In client mode (the default), steps 1–2 run locally and the sketch is sent to the server, which performs steps 3–4. In call mode, gene-calling extracts SSU genes from genomic input before entering the pipeline.

DDL Sketching

DynamicDemiLog is a sketch data structure that reduces a sequence to a fixed-size probabilistic summary. Each sequence is hashed with k-mers of length k, and the hashes are distributed across 128 buckets. Each bucket stores a compressed count using a floating-point-like encoding: 4 exponent bits and 12 mantissa bits (16 bits per bucket), for a total sketch size of 256 bytes.

Two sketches are compared by computing Weighted Kmer Identity (WKID) across all buckets. WKID measures the fraction of shared k-mer content between two sequences and correlates with ANI, though it systematically overestimates by approximately 1.2% for SSU data due to conservation clustering in ribosomal genes. The alignment step corrects for this.

Why 4 Exponent Bits

DDL bucket values use a floating-point encoding with E exponent bits and (16−E) mantissa bits. Analysis of all 276,772 reference sketches showed that with E=5, the top exponent bit is set only 0.044% of the time — essentially a wasted bit for SSU-length sequences (~1,500 bp). Reducing to E=4 reclaims that bit as mantissa, improving count precision. In benchmarks, E=4 was 37% faster than E=5 for indexed all-to-all comparison (447s vs 711s, 276k×276k, 32 threads) because the improved precision produces more distinct values per bucket, leading to shorter posting lists in the inverted index.

Inverted Index

The inverted index is a three-dimensional structure: int[buckets][values][], mapping each (bucket, value) pair to a list of reference IDs that share that signature. With 128 buckets and 16-bit values, the index has up to 128 × 65,536 = 8.4 million cells, of which roughly 15.7% are populated for the default k=19 reference database.
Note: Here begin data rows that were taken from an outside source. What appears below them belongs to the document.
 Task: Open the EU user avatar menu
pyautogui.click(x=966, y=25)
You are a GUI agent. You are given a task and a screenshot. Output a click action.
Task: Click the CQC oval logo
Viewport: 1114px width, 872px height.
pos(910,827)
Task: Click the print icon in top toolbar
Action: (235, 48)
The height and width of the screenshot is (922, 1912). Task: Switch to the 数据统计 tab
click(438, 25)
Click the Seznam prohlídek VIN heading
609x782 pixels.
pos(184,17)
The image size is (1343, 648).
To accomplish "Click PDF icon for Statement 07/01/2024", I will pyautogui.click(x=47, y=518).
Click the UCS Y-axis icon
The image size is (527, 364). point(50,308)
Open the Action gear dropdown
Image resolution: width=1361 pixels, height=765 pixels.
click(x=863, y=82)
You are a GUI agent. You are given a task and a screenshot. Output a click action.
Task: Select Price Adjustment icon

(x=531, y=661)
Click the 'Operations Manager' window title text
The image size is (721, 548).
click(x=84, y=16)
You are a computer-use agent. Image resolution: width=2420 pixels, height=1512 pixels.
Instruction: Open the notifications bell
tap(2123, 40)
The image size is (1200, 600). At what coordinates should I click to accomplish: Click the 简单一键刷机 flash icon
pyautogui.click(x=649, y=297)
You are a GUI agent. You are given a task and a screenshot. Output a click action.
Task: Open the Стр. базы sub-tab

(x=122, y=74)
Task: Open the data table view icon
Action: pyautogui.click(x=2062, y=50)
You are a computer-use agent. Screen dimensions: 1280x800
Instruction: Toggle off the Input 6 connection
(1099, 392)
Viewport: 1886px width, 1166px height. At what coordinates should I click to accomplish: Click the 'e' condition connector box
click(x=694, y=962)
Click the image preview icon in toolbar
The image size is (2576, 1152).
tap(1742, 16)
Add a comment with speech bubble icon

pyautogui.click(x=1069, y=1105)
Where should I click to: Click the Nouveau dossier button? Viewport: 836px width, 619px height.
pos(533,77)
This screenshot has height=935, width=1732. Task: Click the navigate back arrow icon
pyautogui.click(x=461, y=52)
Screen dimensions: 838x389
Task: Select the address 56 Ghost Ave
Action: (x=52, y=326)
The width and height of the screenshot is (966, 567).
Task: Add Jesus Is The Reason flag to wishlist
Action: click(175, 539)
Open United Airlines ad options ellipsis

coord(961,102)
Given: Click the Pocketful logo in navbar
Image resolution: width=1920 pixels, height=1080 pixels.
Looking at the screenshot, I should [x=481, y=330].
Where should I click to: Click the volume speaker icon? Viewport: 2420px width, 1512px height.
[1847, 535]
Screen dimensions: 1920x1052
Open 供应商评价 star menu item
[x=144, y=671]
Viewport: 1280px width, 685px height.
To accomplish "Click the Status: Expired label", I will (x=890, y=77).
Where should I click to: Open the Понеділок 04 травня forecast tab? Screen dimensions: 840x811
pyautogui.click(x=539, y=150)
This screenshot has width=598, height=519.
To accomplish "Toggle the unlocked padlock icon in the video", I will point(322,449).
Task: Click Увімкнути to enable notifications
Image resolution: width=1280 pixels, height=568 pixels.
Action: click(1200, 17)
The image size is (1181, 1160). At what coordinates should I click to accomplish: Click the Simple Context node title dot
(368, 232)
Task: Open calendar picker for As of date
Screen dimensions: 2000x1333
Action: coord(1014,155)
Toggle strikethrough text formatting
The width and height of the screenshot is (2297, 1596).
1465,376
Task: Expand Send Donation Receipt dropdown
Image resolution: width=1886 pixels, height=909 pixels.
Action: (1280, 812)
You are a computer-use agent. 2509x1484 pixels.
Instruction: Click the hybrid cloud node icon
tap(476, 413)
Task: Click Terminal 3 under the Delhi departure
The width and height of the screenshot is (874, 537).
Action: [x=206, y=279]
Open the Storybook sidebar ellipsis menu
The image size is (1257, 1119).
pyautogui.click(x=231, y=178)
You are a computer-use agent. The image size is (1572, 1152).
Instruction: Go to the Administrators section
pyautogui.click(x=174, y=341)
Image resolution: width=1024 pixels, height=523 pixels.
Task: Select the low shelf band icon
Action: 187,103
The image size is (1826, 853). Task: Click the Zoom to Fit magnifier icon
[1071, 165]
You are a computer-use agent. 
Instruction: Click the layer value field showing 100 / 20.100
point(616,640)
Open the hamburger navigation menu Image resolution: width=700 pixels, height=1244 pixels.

For a query, the index is probed at each of the 128 buckets using the query's bucket values. Each probe returns a posting list of reference IDs. References appearing in at least minhits posting lists are selected as comparison candidates. With the default minhits=8, this typically reduces the search space from 276,000 references to a few dozen candidates per query.

Soft Minhits Fallback

If the initial pass with minhits=8 yields fewer candidates than the buffer size, a second pass sweeps references with at least 1 shared key that were not compared in the first pass. This ensures sensitivity for divergent or unusual queries without slowing down the common case.

Why k=19 and minhits=8

A systematic sweep of k=13, 15, 17, 19, 21, and 25 was performed with posting list histograms at multiple minhits thresholds. At k=19 with minhits≥8, exactly 138 out of 276,772 queries (0.05%) find fewer than 5 reference hits through the index — 99.95% coverage. Lower k values produce longer posting lists (more collisions, slower lookups); higher k values reduce sensitivity for divergent pairs. k=19 with minhits=8 was the empirically optimal balance of speed and sensitivity for this reference set.

Alignment Pipeline

After index filtering, candidates are scored by a composite metric: WKID × √matches. A heap collects the top max(buffer, 20 + 2×records) candidates by this composite score. These candidates are then aligned against the query using QuantumAligner, which computes true SSU alignment ANI.

After alignment, results are re-sorted by a combined score: 1000 × ANI + composite. This ensures that the final ranking is dominated by alignment ANI (the more accurate metric) with the composite score breaking ties. The list is then trimmed to the requested number of records.

This two-phase approach bounds alignment cost — at most a few dozen alignments per query instead of 276,000 — while ensuring that the best match by true ANI is captured. The buffer is deliberately oversized relative to the output to account for cases where the best-by-ANI match is not the best-by-sketch match.